Last weekend’s Breeders’ Cup at Santa Anita was a triumph of sport and spectacle. The Distaff was a nail-biter between fan favorites Beholder and Songbird; the Saturday races offered storylines and close finishes, with both Tepin and Lady Eli in action, along with a headlining showdown between California Chrome and Arrogate. The spectacular backdrop of the San Gabriel Mountains provided no shortage of breathtaking landscape shots.
But in the middle of North American horse racing’s biggest day, the Breeders’ Cup got some uninvited attention, for showing a landscape of quite a different sort.
Bram Weinstein is a sports journalist who since 2014 has been featured in dozens of videos produced by America’s Best Racing, the closest thing U.S. horse racing has to an official PR machine. In the days before the Breeders’ Cup, he wrote at length on the Classic and populated his timeline with occasional retweets about the weekend’s event.
On Breeders’ Cup Saturday, Weinstein tweeted sparingly, mostly selfies, but sometime that afternoon, he came across a group of women sitting on a Breeders’ Cup logo-bedecked wall, their backs to him, and found fodder for his 13,500 followers.
The tweet itself was bad enough, a person with a prominent role in promoting Thoroughbred racing deciding that a shot of women’s bodies from the perspective of his leering eye would be a good idea.
But then it got worse.
The official Breeders’ Cup account retweeted Weinstein, adding a note of approval for its nearly 70,000 followers, along with a wink and the official Breeders’ Cup hashtag.
Reaction was swift, with well-known turf writers of both sexes offering scathing commentary directed to the Breeders’ Cup.
“You DO realize … that getting harassed by creepy dudes is what keeps a lot of girls away from the track?” asked Natalie Voss.
“Unprofessional, unacceptable, and disrespectful. Did you ask permission before posting? #creeper,” tweeted Claire Novak.
“Has Trump taken hold of the BC Twitter feed?!” wrote Geoffrey Riddle.
Regardless of where one stands on the political spectrum, being equated with the United States president-elect on the subject of women — and consent — is unlikely to be considered a social media win at this juncture.
Several weeks before he was elected, Donald Trump had been forced to respond to multiple allegations of sexual assault. Audacious and on defense, he attacked his accusers, then threw a gratuitous insult at his rival, Democrat nominee Hillary Clinton.

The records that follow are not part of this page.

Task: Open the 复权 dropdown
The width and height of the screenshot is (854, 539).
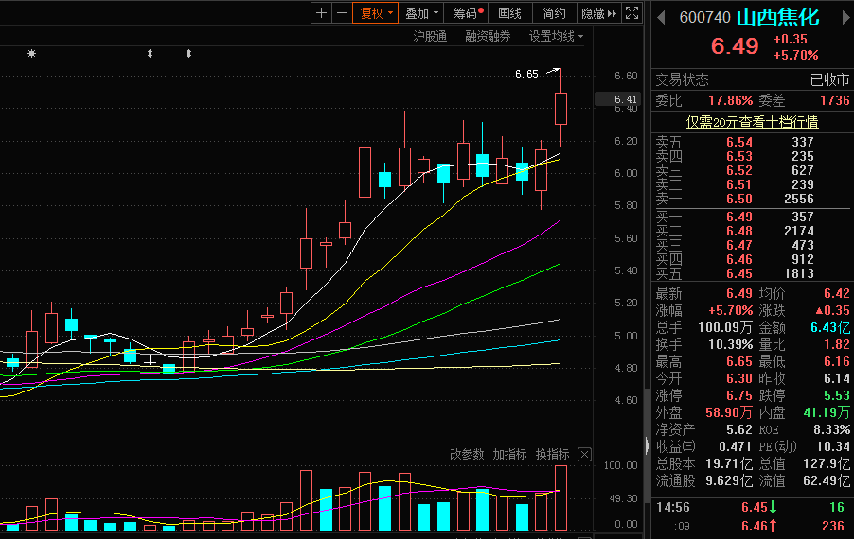Action: (375, 13)
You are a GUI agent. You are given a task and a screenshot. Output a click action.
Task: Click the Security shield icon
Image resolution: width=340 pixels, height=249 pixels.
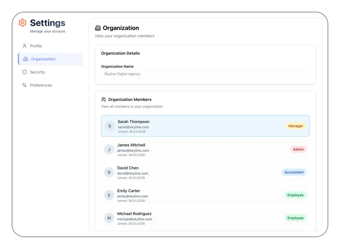pyautogui.click(x=24, y=72)
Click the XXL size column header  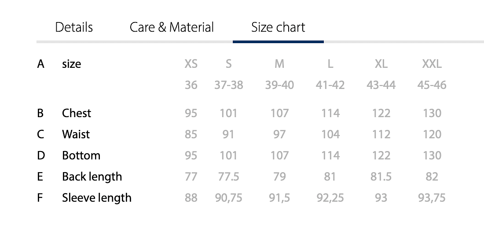coord(432,64)
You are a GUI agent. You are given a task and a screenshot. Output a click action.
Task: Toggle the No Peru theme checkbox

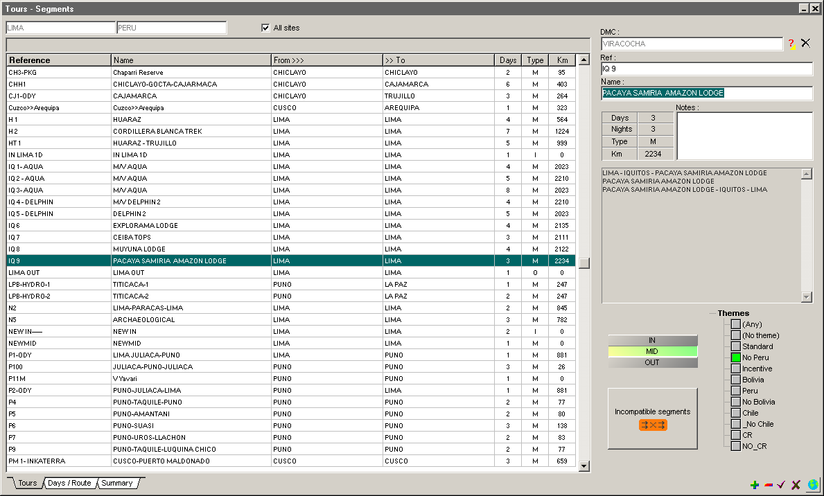[736, 357]
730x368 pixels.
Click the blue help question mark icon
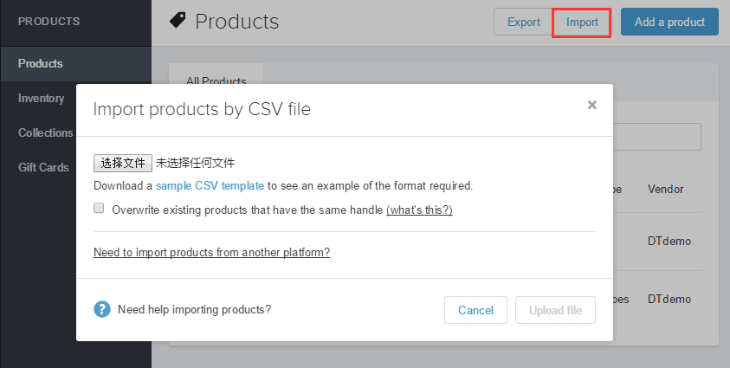pyautogui.click(x=102, y=309)
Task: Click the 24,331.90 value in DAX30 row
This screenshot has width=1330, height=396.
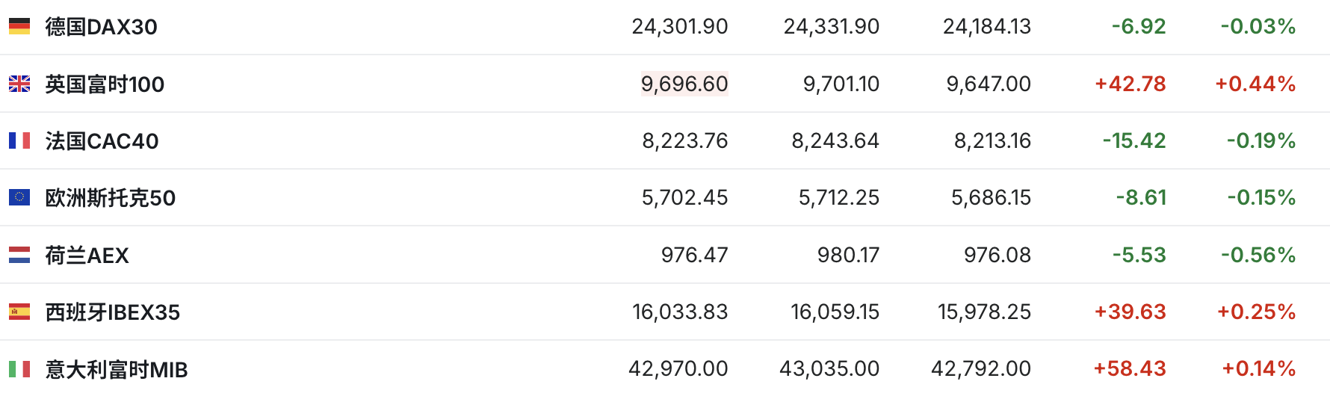Action: click(x=831, y=27)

“I’m standing at my podium, and she walks in front of me,” said Trump at a campaign rally, referring to one of the presidential debates. “And when she walked in front of me, believe me, I wasn’t impressed.”
Trump’s comments drew cheers, and women were reminded that at any moment, even in professional circumstances, even on the biggest stage in our country, their bodies could be grabbed — literally or figuratively — without their permission or knowledge.
Last Saturday at the Breeders’ Cup, women who follow horse racing were reminded of the same thing.
It didn’t take long for both tweets, Weinstein’s and the Breeders’ Cup’s, to disappear, as such tweets often do, without apology or explanation. But like many such tweets, the damage is done. The screenshots are saved, and the impressions aren’t as ephemeral as the tweets themselves are.
Objectifying women is nothing new in racetrack marketing. Not that long ago, Churchill Downs invited male customers to stalk women with binoculars in one of their ads, and women are not uncommonly depicted in racetrack ads as objects for the male gaze rather than as customers, with the now-defunct Calder Race Course simulcast ads the most extreme example.
The New York Times recently reported that nearly half of 332 girls the paper surveyed, ages 14-17, said that Trump’s comments about women have affected the way they view their own bodies. This week, the Harvard women’s soccer team responded publicly for the first time to the news that their male counterparts had kept spreadsheets rating the women’s looks, with sexually explicit commentary.
“More than anything, we are frustrated that this is a reality that all women have faced in the past and will continue to face throughout their lives,” said the letter, published in the Harvard Crimson. “We are distraught that mothers having daughters almost a half century after getting equal rights have to worry about men's entitlement to bodies that aren’t theirs.”
Weinstein’s tweet suggested that he felt entitled to the bodies of the women whose photo he took. They are nameless and they are faceless, their identities reduced to the parts of their bodies that he wanted to objectify, with the explicit endorsement of one of horse racing’s most important organizations. It is possible, though unlikely, that Weinstein had the women’s permission to post the photograph of their bodies; the Breeders’ Cup almost certainly did not.
A month ago, Trump was seen in an 11-year-old video boasting about touching women without their permission. He attempted to dismiss his remarks as nothing more than ‘locker room talk’, as if that, even if true, somehow made his remarks acceptable. The Harvard women rebuke that notion, pointing out a distressing reality.
“‘Locker room talk’ is not an excuse because this is not limited to athletic teams,” they wrote. “The whole world is the locker room.”
Including, apparently, the Breeders’ Cup.